[Opening PROVIDED INFORMATION section]
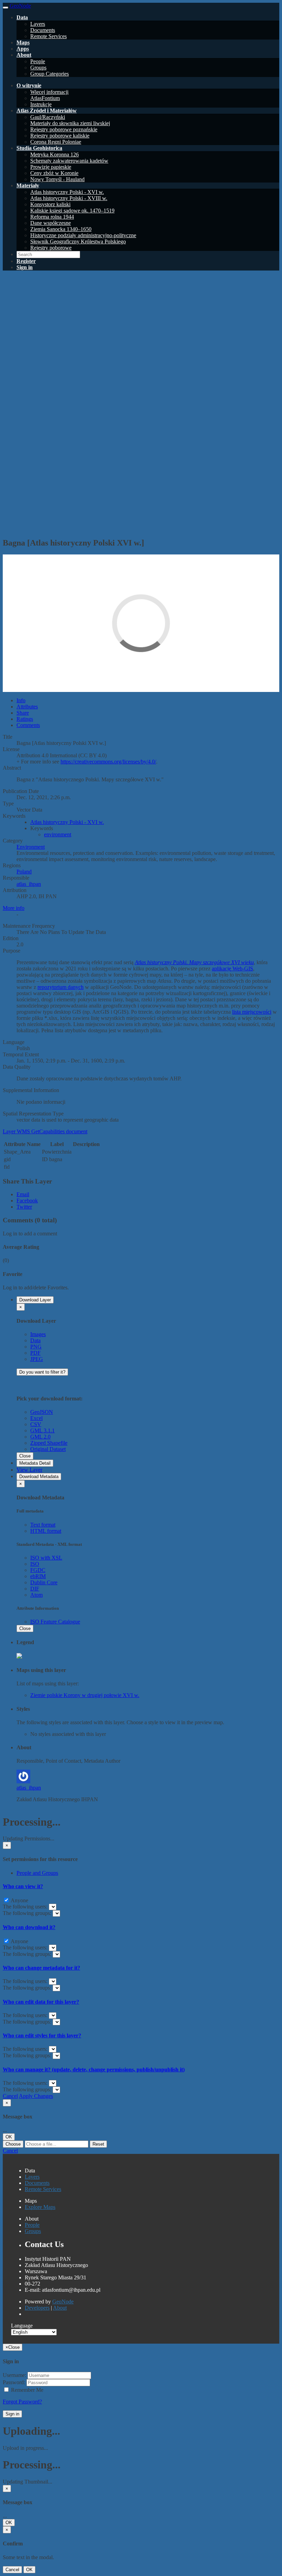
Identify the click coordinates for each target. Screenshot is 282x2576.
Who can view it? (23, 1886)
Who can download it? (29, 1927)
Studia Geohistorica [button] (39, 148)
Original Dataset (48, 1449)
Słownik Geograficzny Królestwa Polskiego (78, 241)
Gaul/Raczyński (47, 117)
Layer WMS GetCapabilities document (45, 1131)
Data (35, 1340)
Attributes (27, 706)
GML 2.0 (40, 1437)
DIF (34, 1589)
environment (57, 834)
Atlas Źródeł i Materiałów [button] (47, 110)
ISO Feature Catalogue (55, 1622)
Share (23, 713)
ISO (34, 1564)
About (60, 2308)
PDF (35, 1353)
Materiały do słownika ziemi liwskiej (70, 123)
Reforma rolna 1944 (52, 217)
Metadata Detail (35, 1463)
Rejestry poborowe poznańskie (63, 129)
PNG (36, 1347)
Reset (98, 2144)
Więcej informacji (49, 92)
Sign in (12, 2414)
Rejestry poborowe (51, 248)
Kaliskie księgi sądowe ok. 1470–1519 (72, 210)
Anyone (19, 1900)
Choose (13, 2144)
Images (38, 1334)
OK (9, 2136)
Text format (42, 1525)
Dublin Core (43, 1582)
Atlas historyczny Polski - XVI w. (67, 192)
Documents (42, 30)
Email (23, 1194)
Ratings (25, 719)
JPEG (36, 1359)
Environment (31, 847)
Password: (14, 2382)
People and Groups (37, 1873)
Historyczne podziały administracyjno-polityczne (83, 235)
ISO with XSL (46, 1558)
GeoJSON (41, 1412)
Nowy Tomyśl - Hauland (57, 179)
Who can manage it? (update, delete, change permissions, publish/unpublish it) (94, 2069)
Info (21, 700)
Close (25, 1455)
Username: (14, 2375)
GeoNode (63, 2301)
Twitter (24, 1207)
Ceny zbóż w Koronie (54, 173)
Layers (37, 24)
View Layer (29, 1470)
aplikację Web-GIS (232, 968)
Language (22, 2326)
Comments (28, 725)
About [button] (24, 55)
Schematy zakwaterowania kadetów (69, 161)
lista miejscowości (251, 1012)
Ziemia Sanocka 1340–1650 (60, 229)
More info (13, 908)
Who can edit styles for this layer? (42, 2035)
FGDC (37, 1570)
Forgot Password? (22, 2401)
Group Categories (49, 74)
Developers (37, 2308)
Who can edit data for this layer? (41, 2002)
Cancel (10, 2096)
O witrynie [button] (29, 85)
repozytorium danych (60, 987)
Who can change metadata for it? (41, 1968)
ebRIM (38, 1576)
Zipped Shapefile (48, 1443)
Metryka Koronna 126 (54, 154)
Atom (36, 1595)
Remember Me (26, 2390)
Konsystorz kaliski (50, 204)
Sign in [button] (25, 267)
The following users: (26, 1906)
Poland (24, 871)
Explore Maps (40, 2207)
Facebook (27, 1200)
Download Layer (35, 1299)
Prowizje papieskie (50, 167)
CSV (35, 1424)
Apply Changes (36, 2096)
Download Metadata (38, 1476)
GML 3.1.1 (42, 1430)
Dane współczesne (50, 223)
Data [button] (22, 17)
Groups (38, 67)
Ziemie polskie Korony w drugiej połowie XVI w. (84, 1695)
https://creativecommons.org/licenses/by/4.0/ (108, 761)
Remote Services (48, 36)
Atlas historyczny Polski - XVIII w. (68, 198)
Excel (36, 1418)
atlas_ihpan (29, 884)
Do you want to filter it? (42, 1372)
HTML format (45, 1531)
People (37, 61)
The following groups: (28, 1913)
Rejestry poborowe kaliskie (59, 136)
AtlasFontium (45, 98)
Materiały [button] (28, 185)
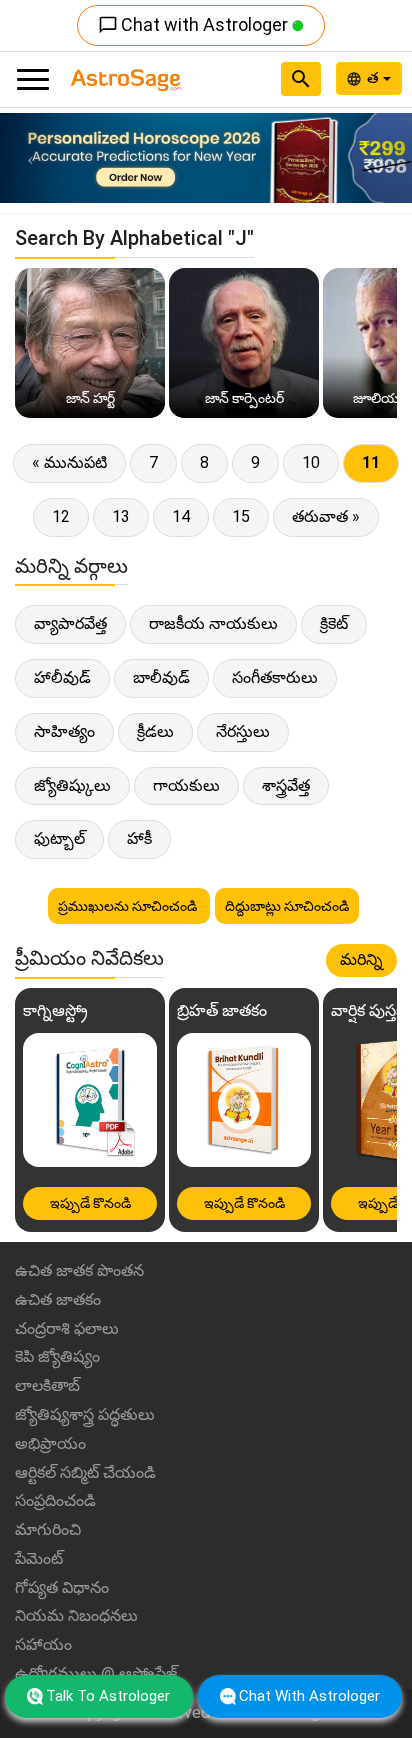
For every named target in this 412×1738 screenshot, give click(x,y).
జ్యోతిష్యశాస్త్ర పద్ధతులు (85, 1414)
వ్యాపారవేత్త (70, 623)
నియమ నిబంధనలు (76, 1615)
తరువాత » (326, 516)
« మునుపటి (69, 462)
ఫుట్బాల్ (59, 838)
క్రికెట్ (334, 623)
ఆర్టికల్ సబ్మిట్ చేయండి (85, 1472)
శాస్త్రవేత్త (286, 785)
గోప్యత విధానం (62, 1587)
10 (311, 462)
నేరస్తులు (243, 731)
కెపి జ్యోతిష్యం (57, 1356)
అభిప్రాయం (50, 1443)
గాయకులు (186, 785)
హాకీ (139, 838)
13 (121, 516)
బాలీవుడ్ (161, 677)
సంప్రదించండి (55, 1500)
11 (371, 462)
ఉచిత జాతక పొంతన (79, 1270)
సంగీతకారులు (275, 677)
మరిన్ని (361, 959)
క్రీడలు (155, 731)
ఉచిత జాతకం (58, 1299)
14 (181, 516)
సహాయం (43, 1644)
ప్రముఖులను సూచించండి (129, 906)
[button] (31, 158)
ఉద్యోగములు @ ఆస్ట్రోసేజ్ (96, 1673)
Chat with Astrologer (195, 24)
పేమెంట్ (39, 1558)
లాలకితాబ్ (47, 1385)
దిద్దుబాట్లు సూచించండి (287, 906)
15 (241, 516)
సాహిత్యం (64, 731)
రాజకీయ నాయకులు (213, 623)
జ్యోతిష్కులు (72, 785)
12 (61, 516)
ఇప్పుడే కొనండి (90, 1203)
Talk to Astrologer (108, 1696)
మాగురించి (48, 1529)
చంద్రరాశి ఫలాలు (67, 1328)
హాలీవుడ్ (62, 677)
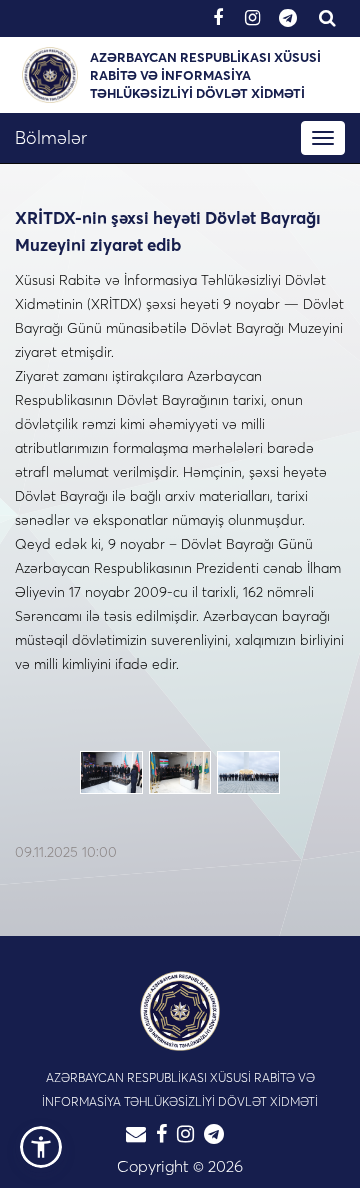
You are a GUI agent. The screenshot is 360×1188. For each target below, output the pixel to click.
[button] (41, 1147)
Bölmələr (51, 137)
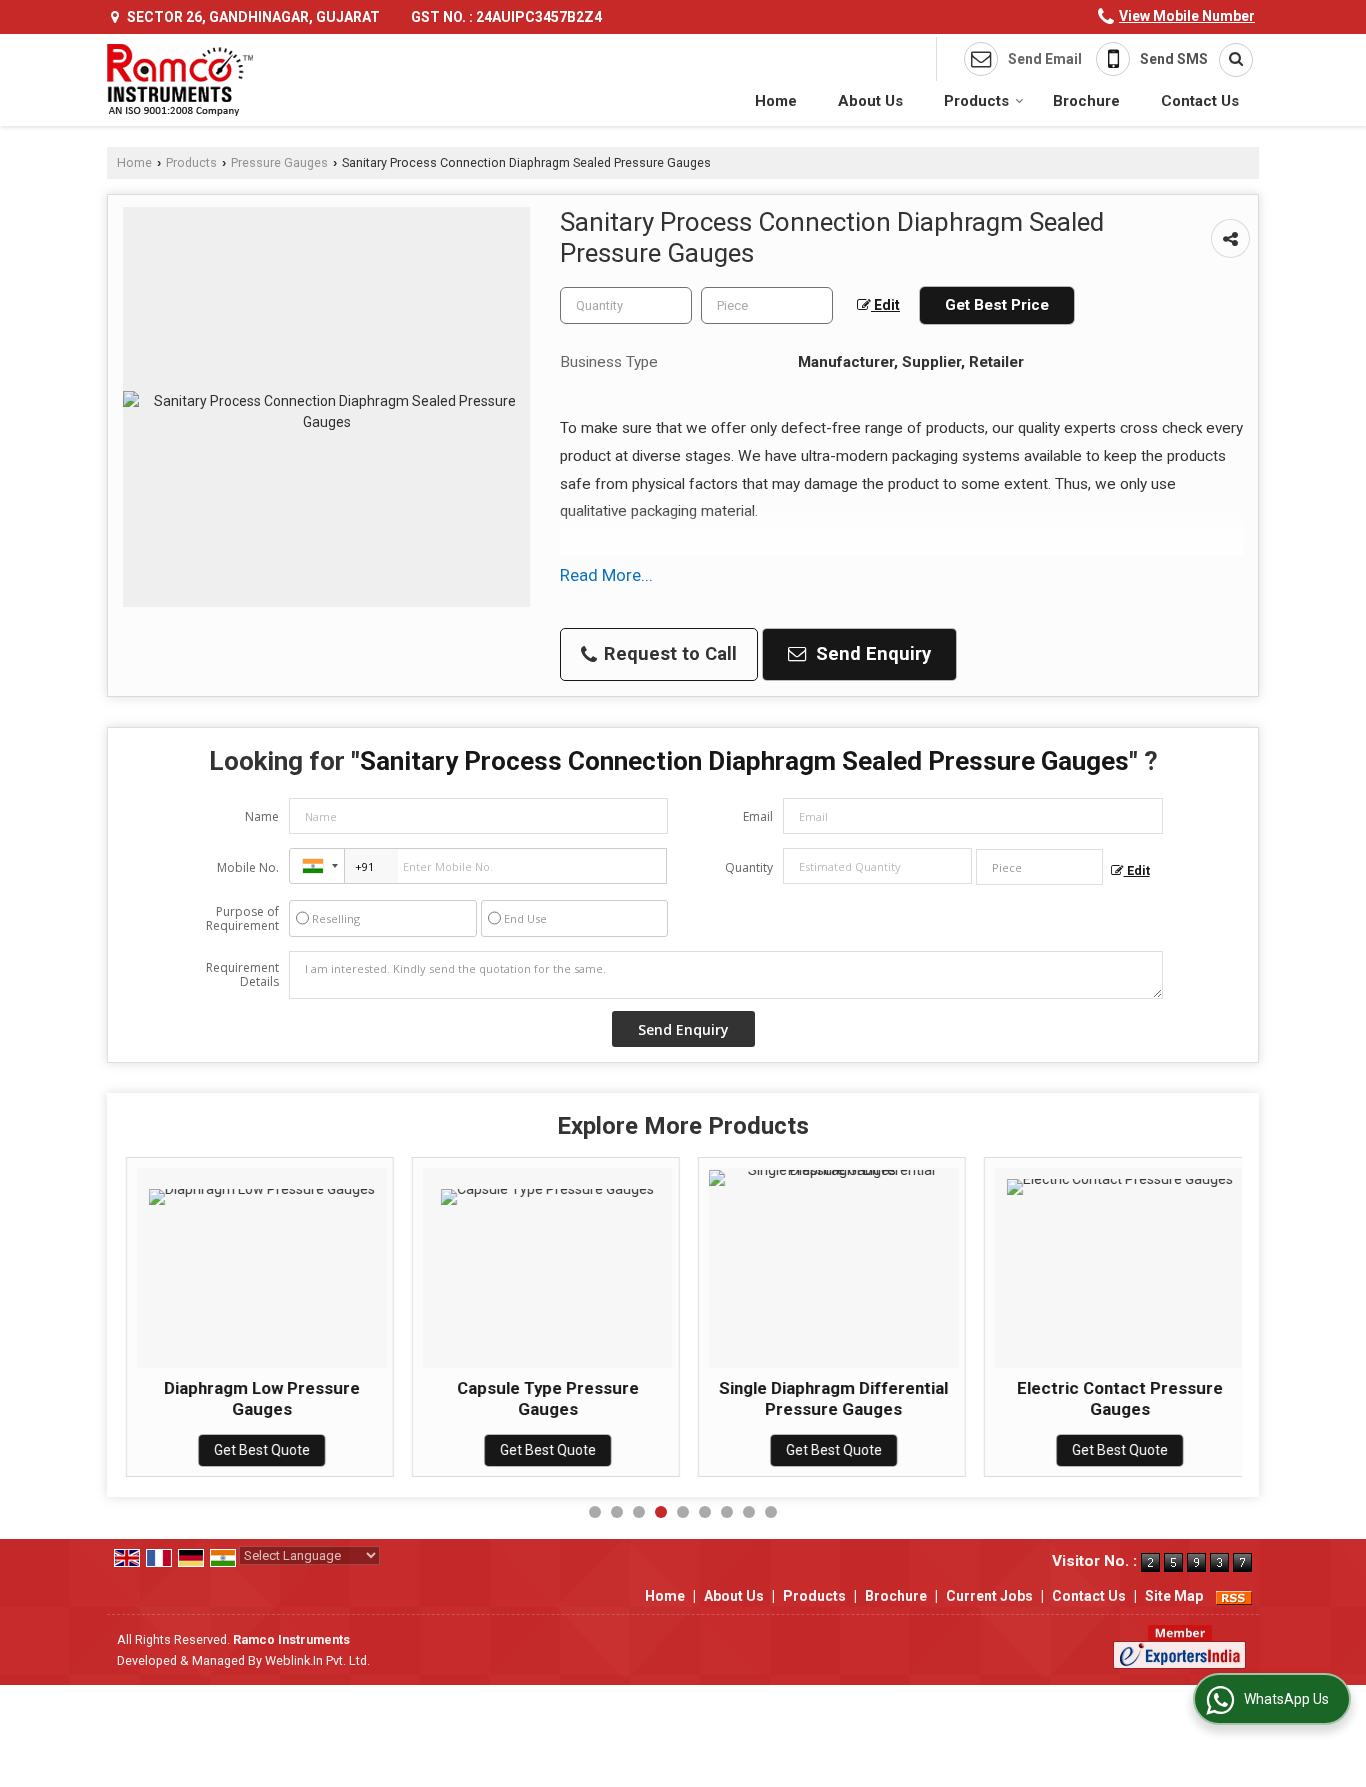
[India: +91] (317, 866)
[Closing PROVIDED INFORMATION section]
**WHAT TO DO:** Can the lines from the start of the records through the line with "Nowy Tomyśl - Hauland (57, 179)" be given again exactly, with the pictures left out?

**REPLY TO THE TASK:**
Identify the click coordinates for each target. Screenshot is 282x2576.
Who can view it? (23, 1886)
Who can download it? (29, 1927)
Studia Geohistorica [button] (39, 148)
Original Dataset (48, 1449)
Słownik Geograficzny Królestwa Polskiego (78, 241)
Gaul/Raczyński (47, 117)
Layer WMS GetCapabilities document (45, 1131)
Data (35, 1340)
Attributes (27, 706)
GML 2.0 (40, 1437)
DIF (34, 1589)
environment (57, 834)
Atlas Źródeł i Materiałów [button] (47, 110)
ISO Feature Catalogue (55, 1622)
Share (23, 713)
ISO (34, 1564)
About (60, 2308)
PDF (35, 1353)
Materiały do słownika ziemi liwskiej (70, 123)
Reforma rolna 1944 (52, 217)
Metadata Detail (35, 1463)
Rejestry poborowe poznańskie (63, 129)
PNG (36, 1347)
Reset (98, 2144)
Więcej informacji (49, 92)
Sign in (12, 2414)
Rejestry poborowe (51, 248)
Kaliskie księgi sądowe ok. 1470–1519 (72, 210)
Anyone (19, 1900)
Choose (13, 2144)
Images (38, 1334)
OK (9, 2136)
Text format (42, 1525)
Dublin Core (43, 1582)
Atlas historyczny Polski - XVI w. (67, 192)
Documents (42, 30)
Email (23, 1194)
Ratings (25, 719)
JPEG (36, 1359)
Environment (31, 847)
Password: (14, 2382)
People and Groups (37, 1873)
Historyczne podziały administracyjno-polityczne (83, 235)
ISO with XSL (46, 1558)
GeoJSON (41, 1412)
Nowy Tomyśl - Hauland (57, 179)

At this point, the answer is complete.